Problem to work on: From the line that contains "Where should I" to the end of the entries, copy each line exactly, though the pictures stay out.

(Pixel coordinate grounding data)
● ● ● ● ● ● ●
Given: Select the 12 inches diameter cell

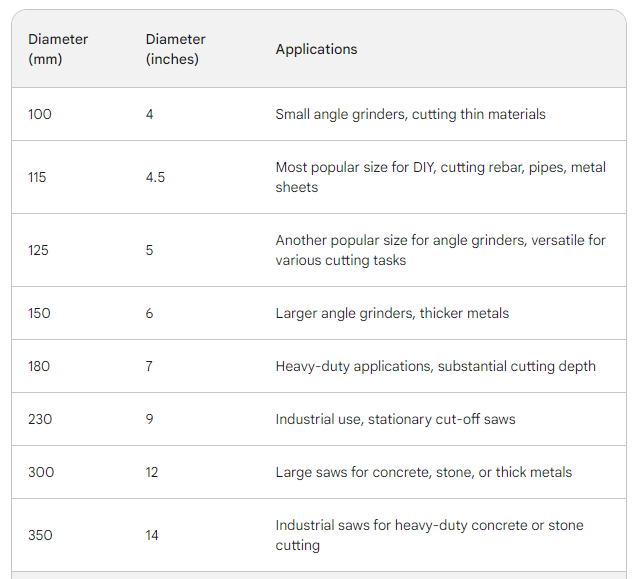Looking at the screenshot, I should point(152,472).
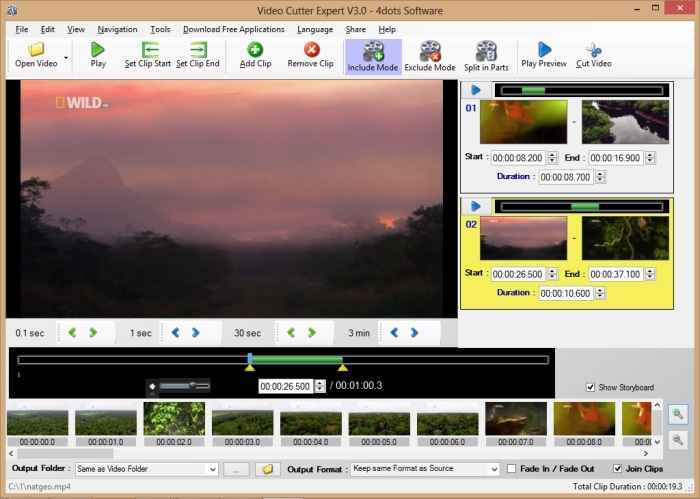Open the Split in Parts tool

pyautogui.click(x=486, y=56)
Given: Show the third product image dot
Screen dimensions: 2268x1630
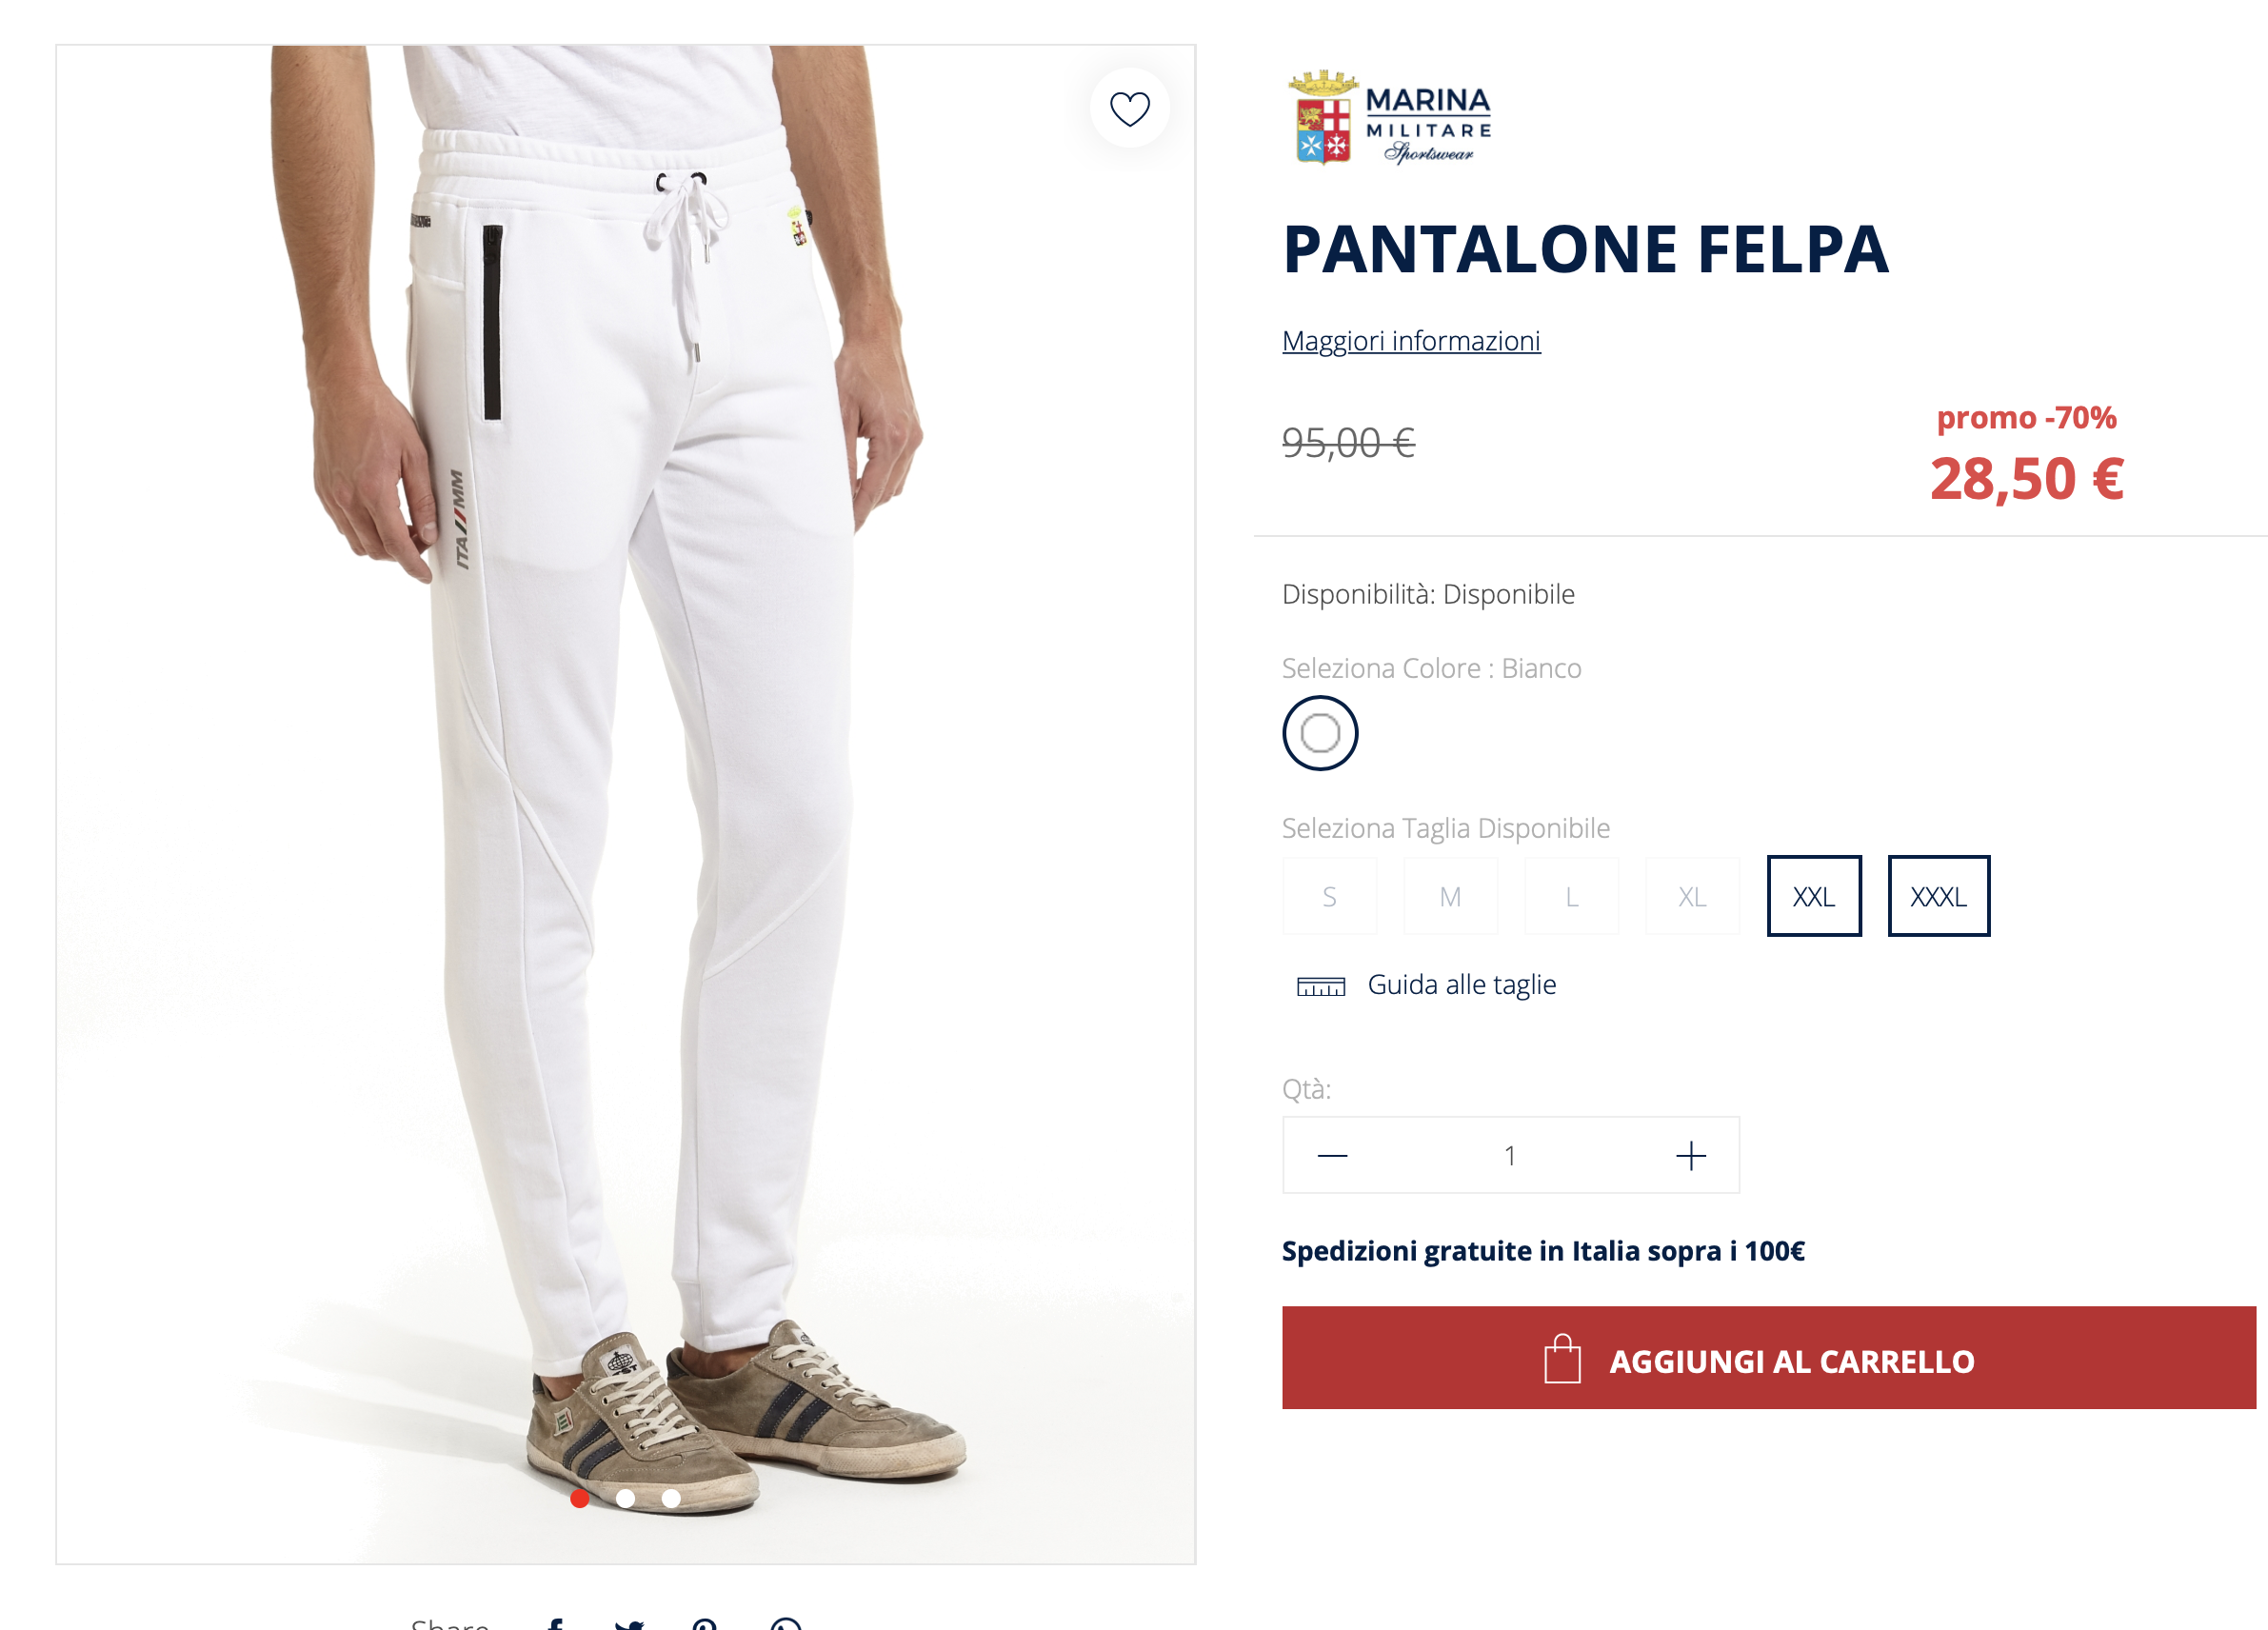Looking at the screenshot, I should 671,1498.
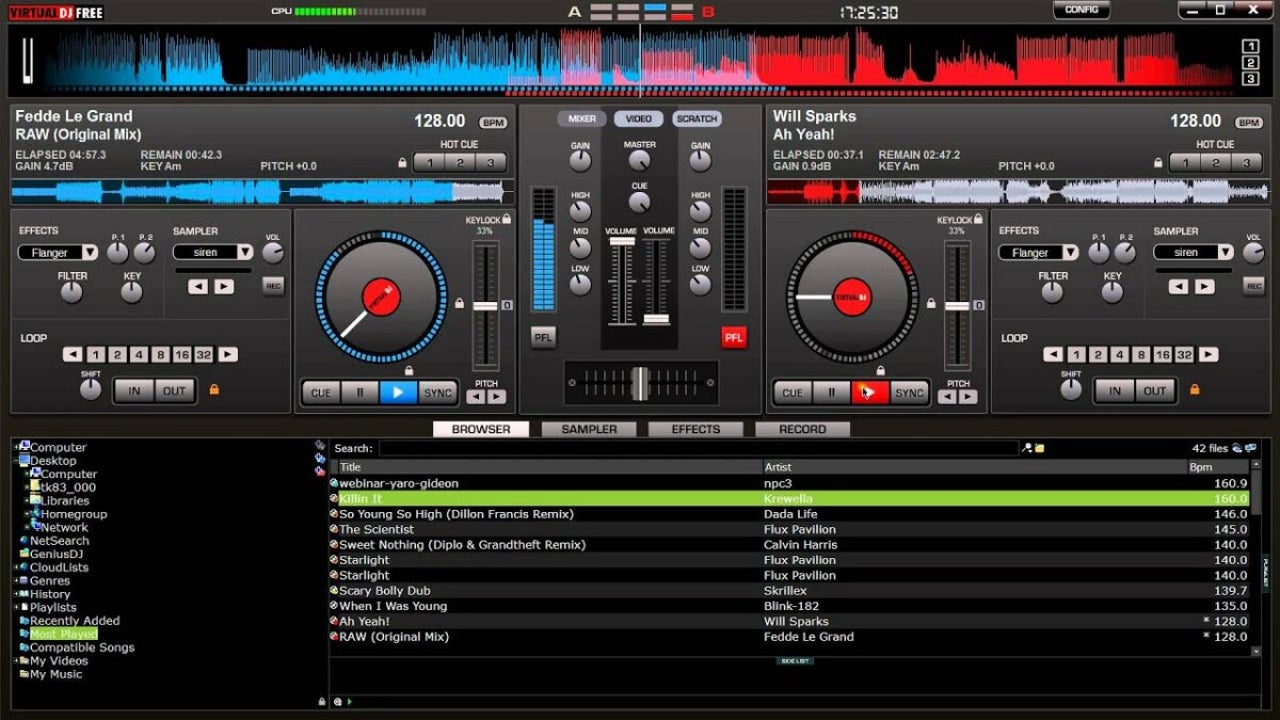
Task: Click the LOOP IN button on right deck
Action: tap(1115, 391)
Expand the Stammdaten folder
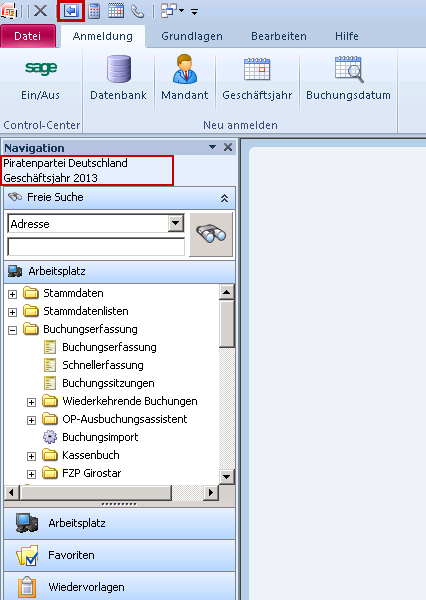426x600 pixels. point(13,294)
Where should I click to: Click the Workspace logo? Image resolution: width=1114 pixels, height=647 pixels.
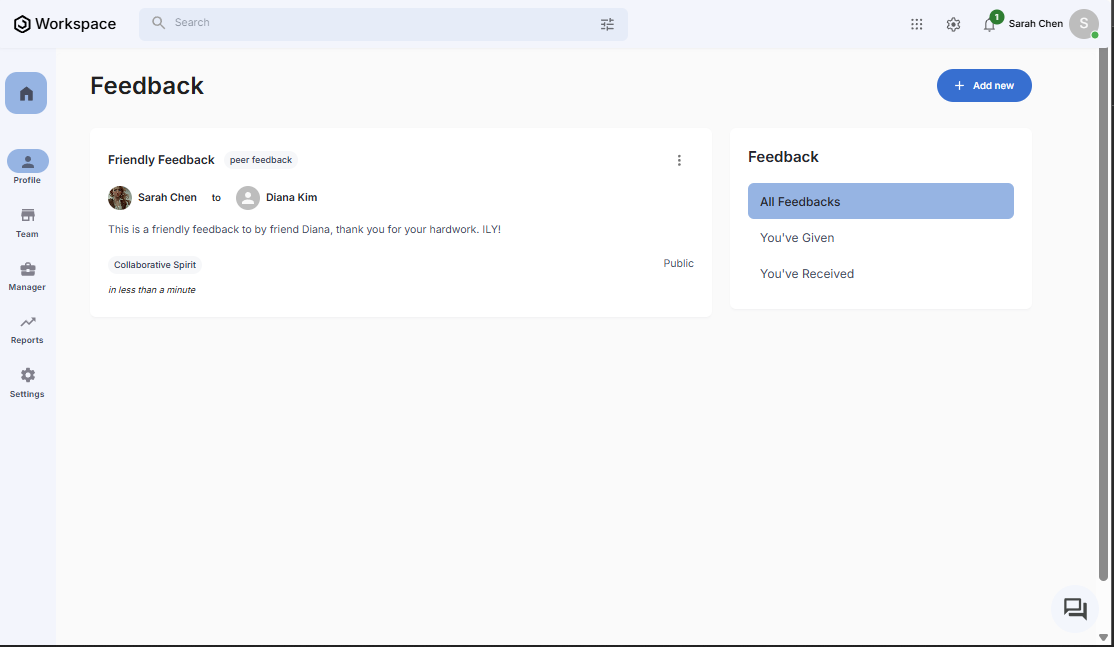click(65, 24)
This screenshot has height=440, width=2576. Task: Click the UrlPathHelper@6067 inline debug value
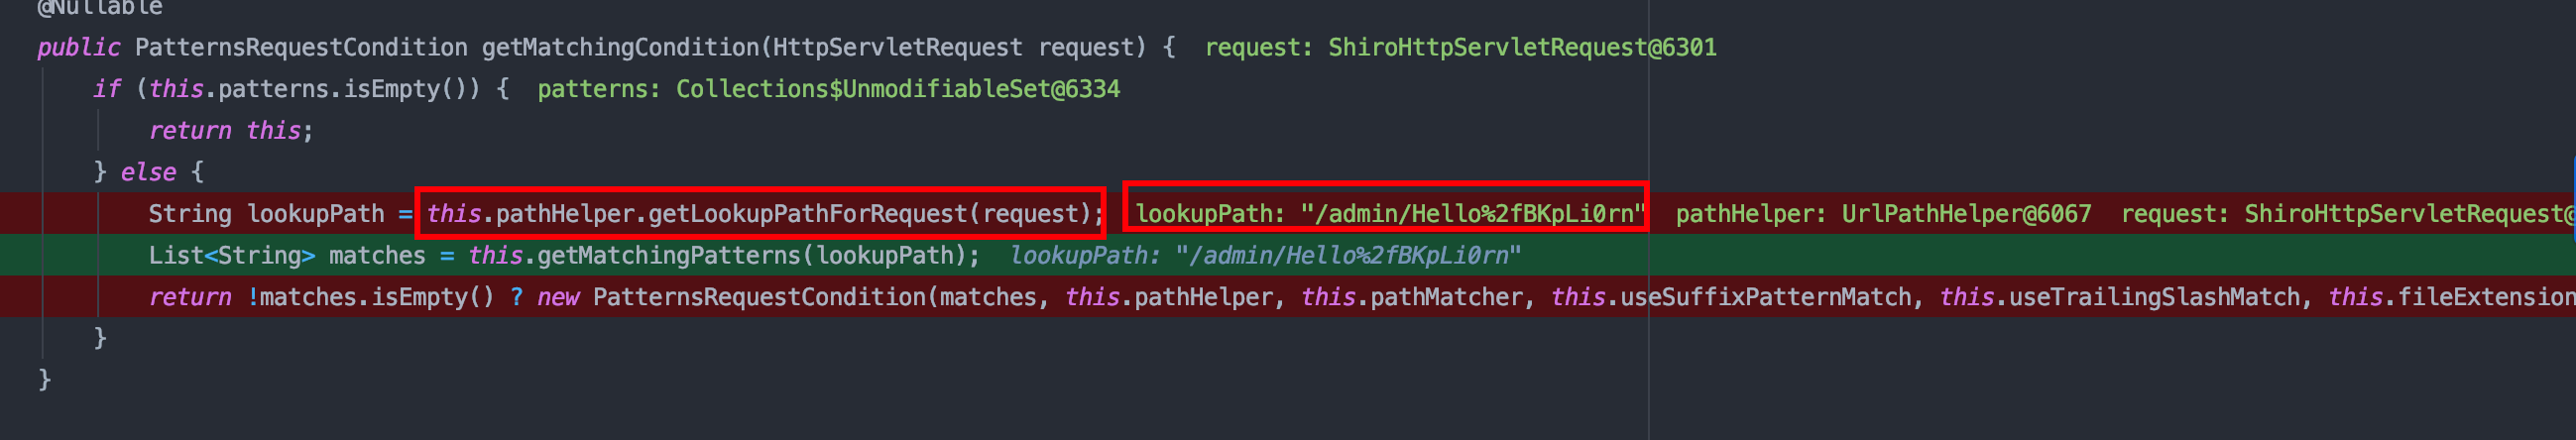pyautogui.click(x=1966, y=214)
● ● ● ● ● ● ●
Response to this exercise:
Where should I click to: Click the Workspace logo? Image resolution: width=1114 pixels, height=647 pixels.
click(65, 24)
This screenshot has height=440, width=2576. Task: Click the UrlPathHelper@6067 inline debug value
pyautogui.click(x=1966, y=214)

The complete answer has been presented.